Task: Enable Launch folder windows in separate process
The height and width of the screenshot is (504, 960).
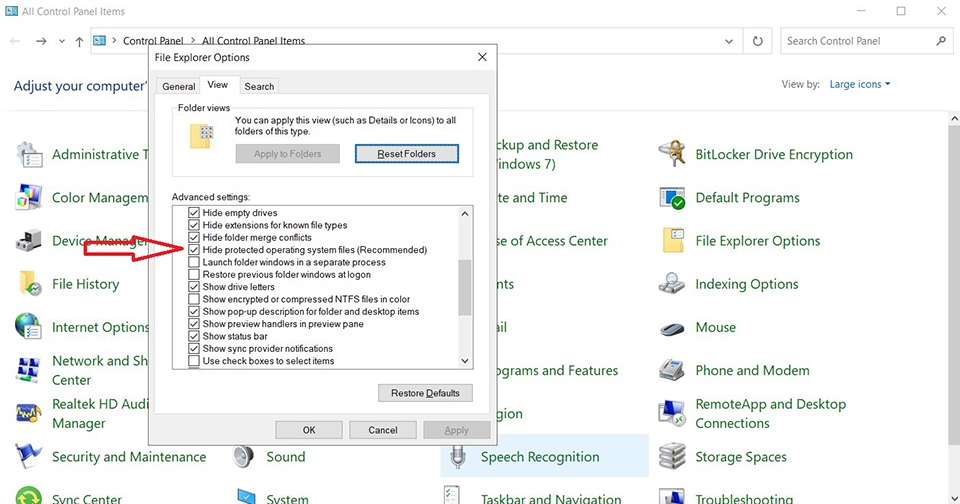Action: (193, 262)
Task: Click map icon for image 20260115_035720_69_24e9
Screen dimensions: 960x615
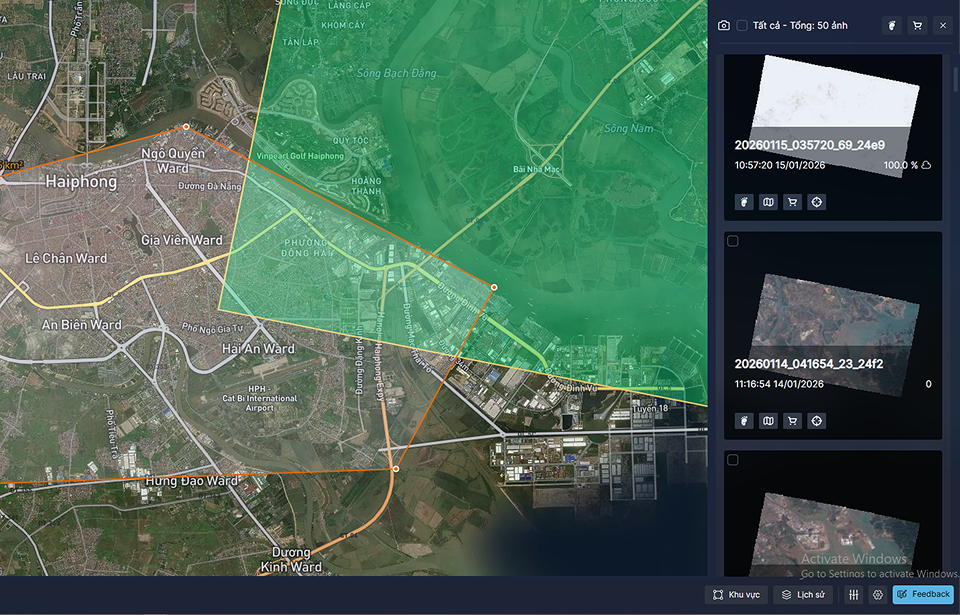Action: coord(768,202)

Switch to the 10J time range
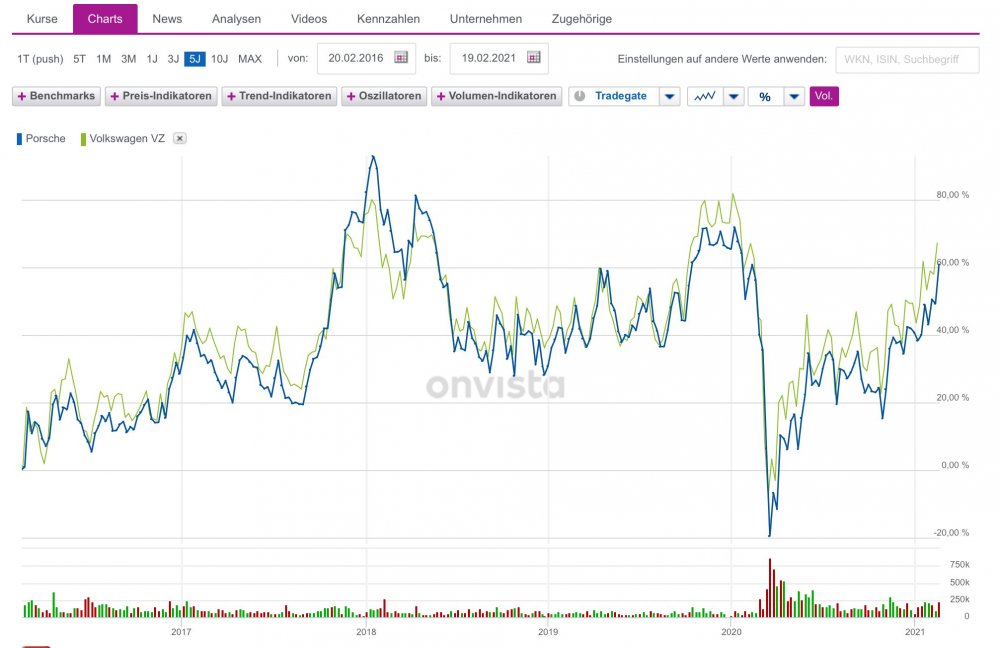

▸ WHAT TO PRODUCE: Return each entry exactly as given. Leave the images out.

▸ SOLUTION FOR THIS EXERCISE:
Task: Enable Launch folder windows in separate process
The height and width of the screenshot is (504, 960).
Action: (193, 262)
Task: Click map icon for image 20260115_035720_69_24e9
Screen dimensions: 960x615
Action: coord(768,202)

Switch to the 10J time range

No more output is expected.